-- Data supplied --
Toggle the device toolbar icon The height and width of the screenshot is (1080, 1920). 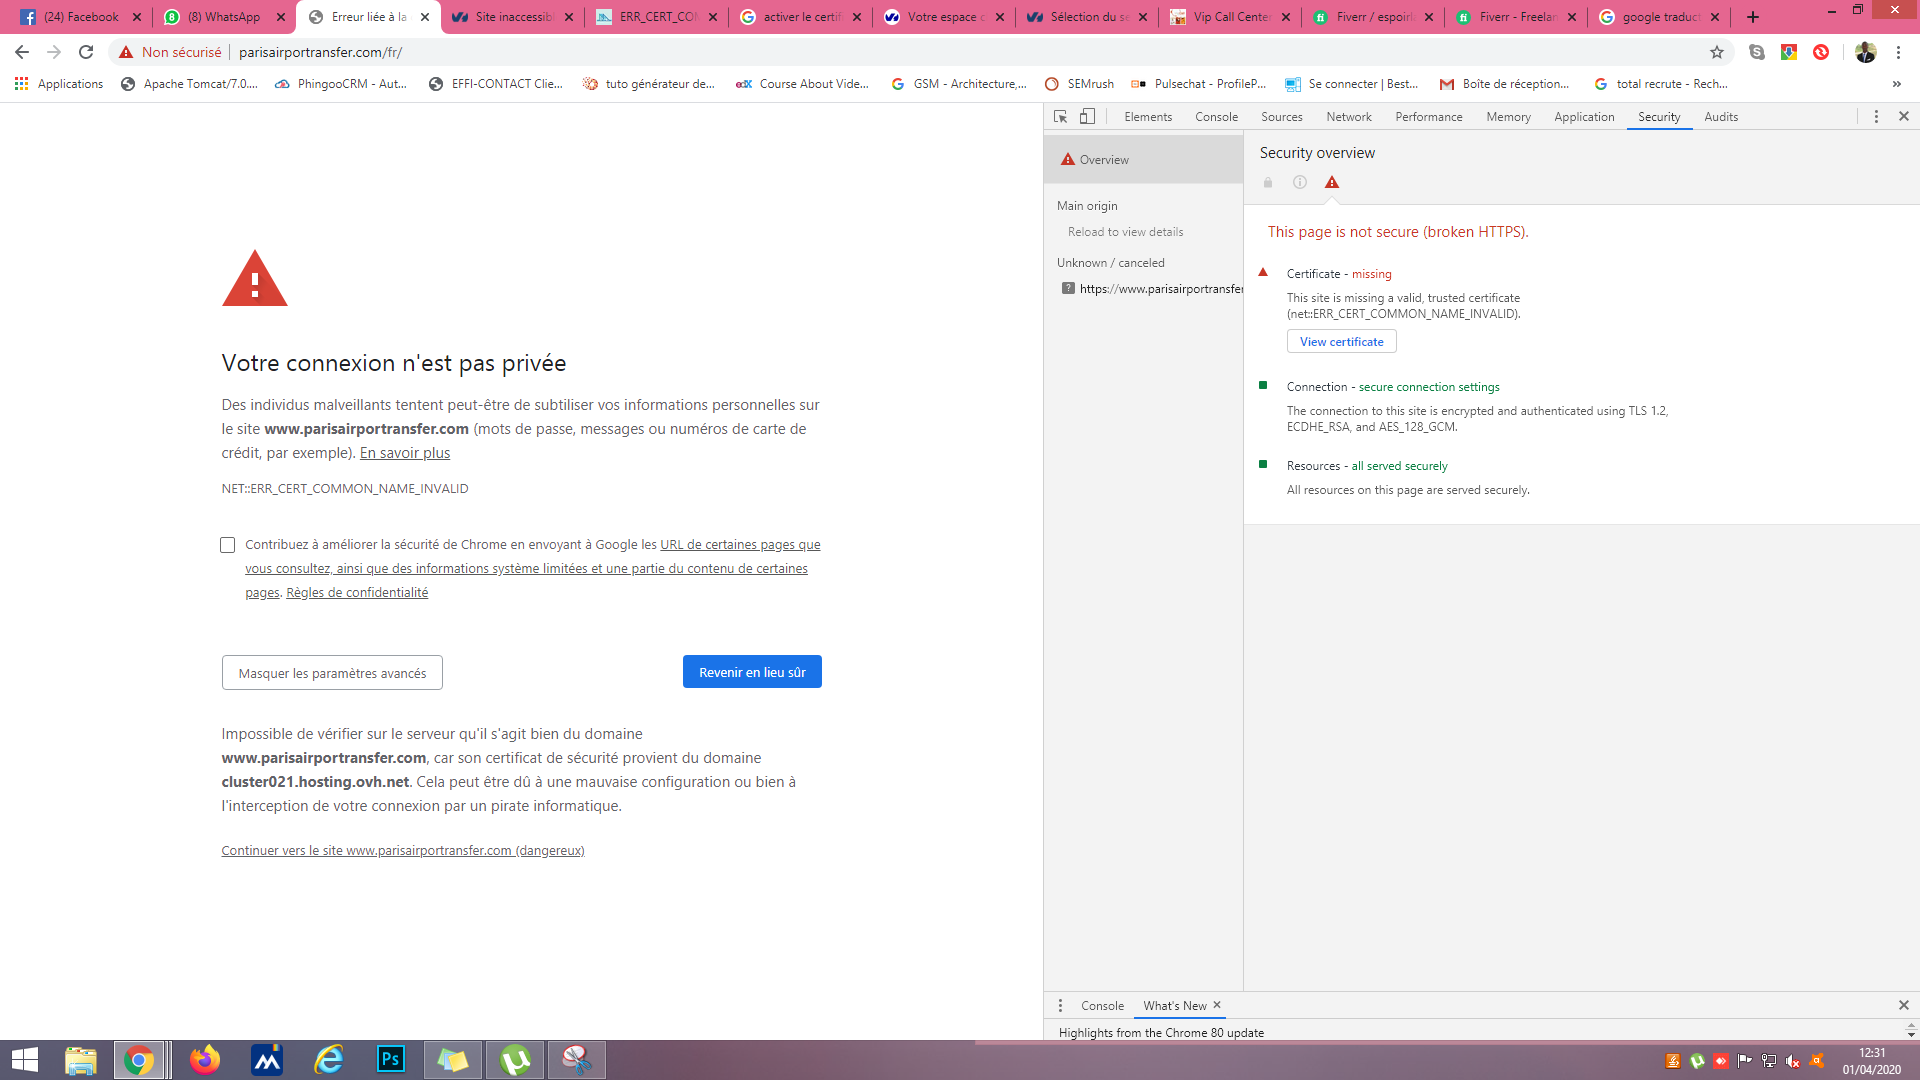coord(1087,117)
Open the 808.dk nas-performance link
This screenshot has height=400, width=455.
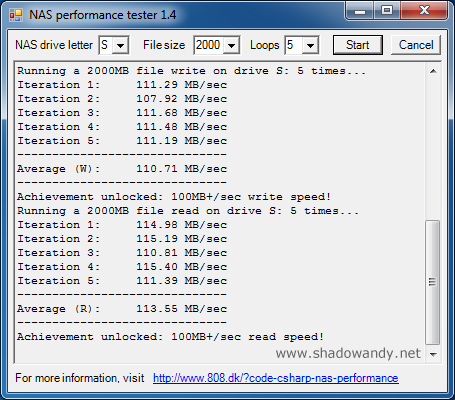tap(276, 378)
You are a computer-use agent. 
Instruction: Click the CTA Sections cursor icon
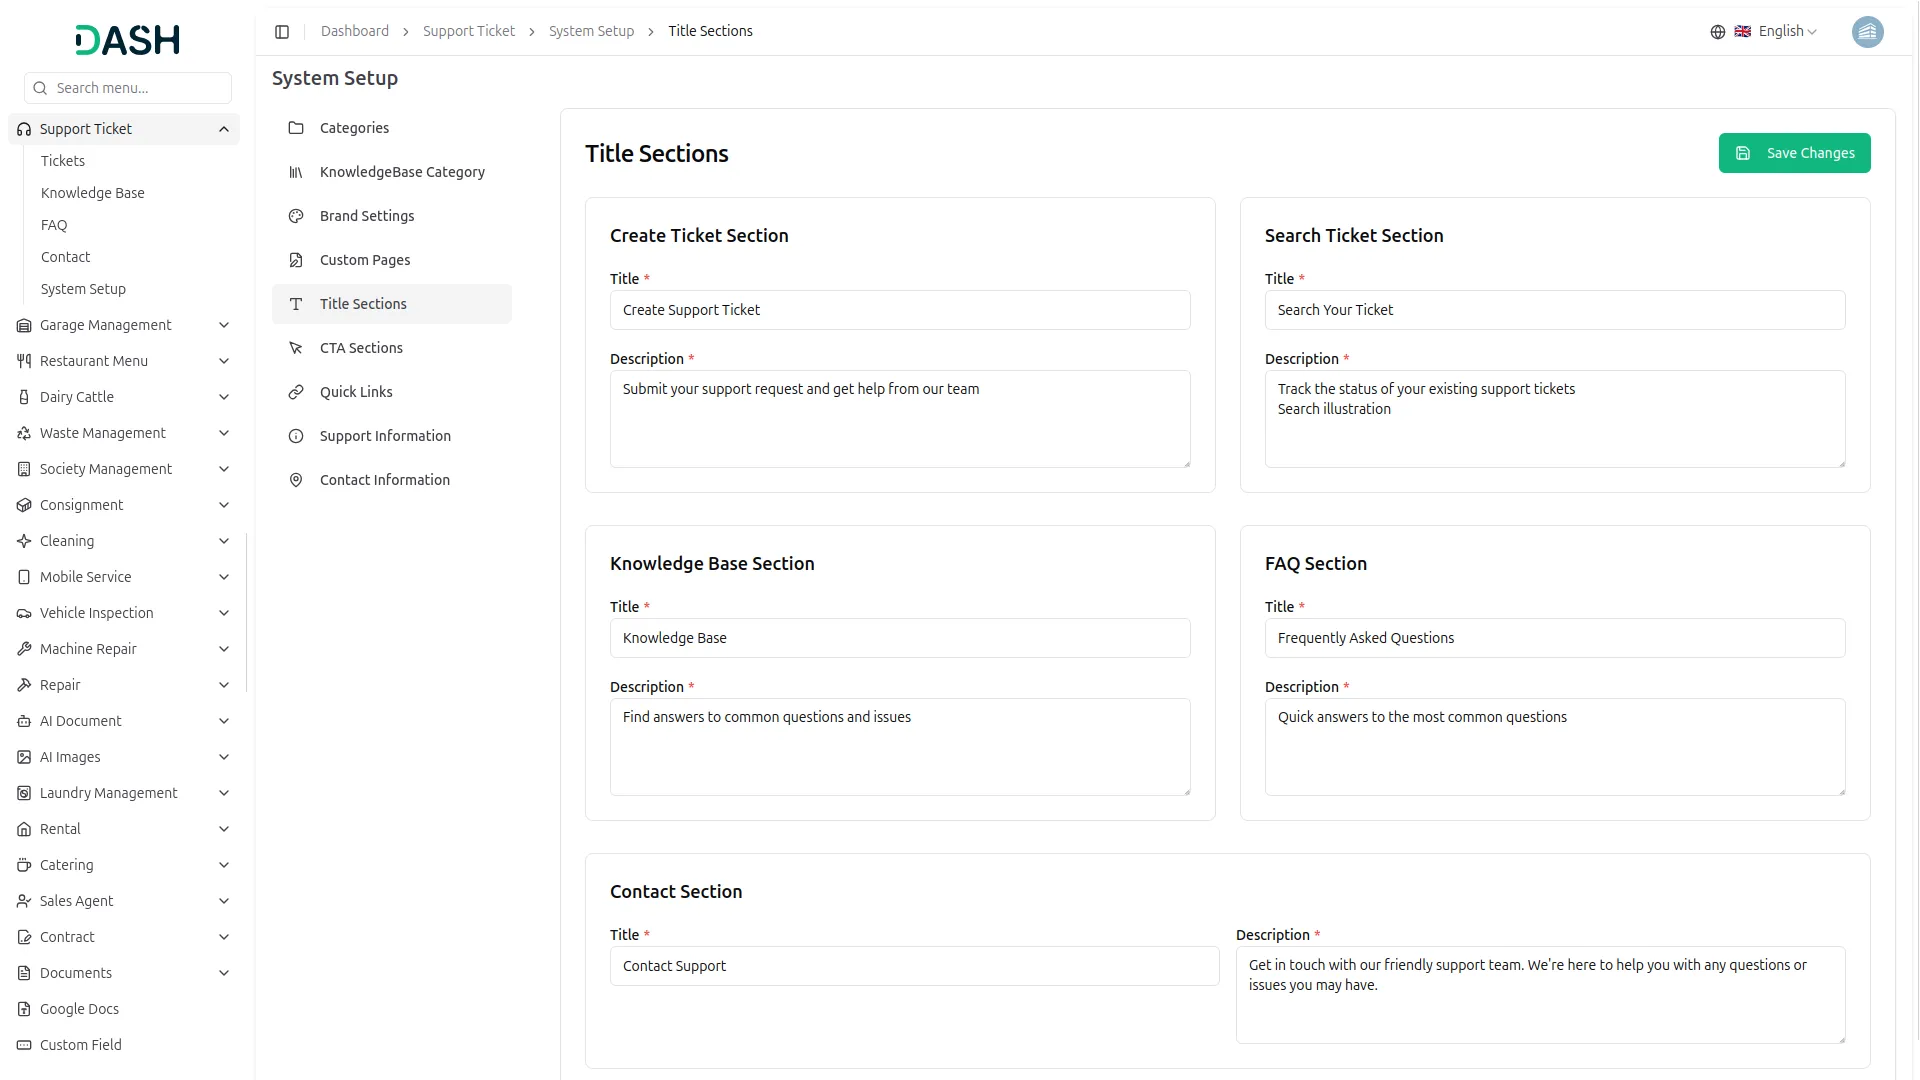point(296,348)
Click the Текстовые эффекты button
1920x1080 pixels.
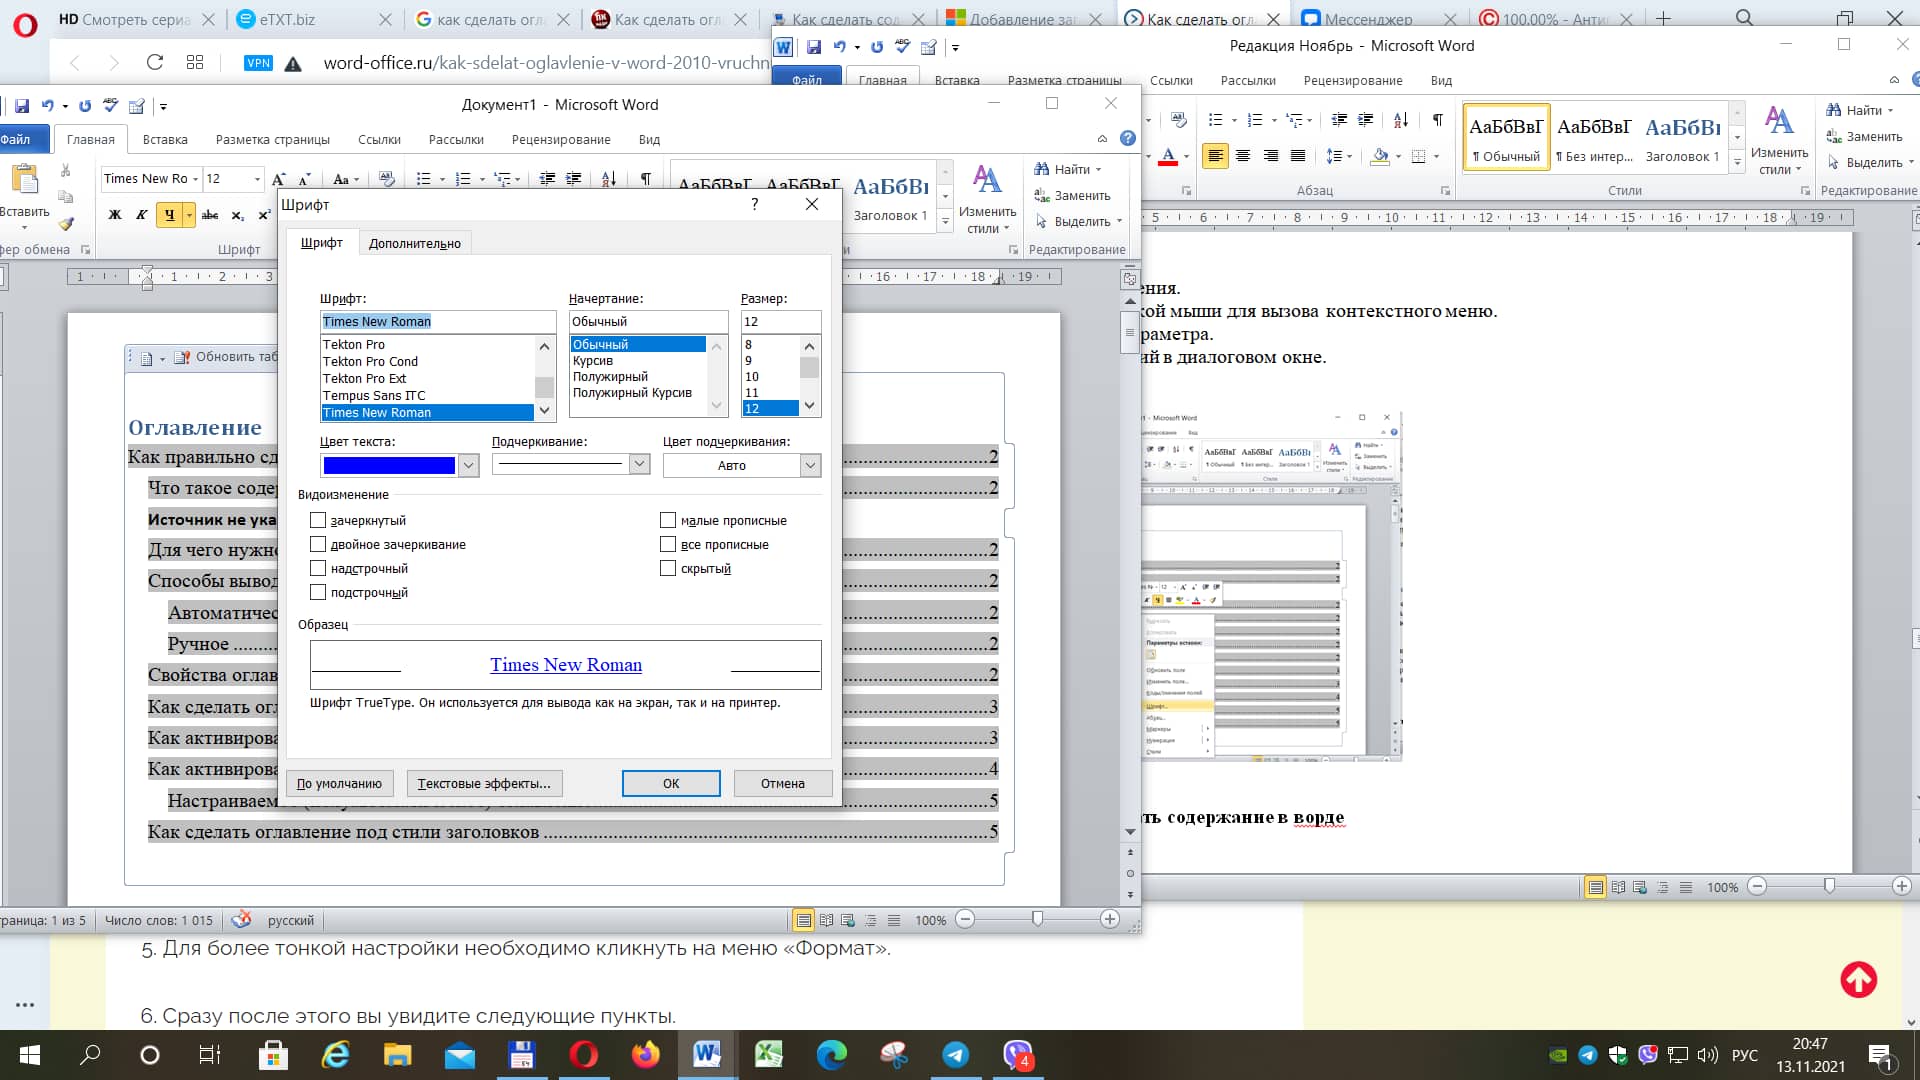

-- The problem --
Repeat the entries word for word, starting at the line containing "Open the 808.dk nas-performance link" and ending at the end of the entries, with both ends included and the pictures left out.

-- Output of the exercise --
Open the 808.dk nas-performance link
This screenshot has height=400, width=455.
tap(276, 378)
You are a computer-use agent. 
Instruction: Click the CTA Sections cursor icon
point(296,348)
Click the Текстовые эффекты button
1920x1080 pixels.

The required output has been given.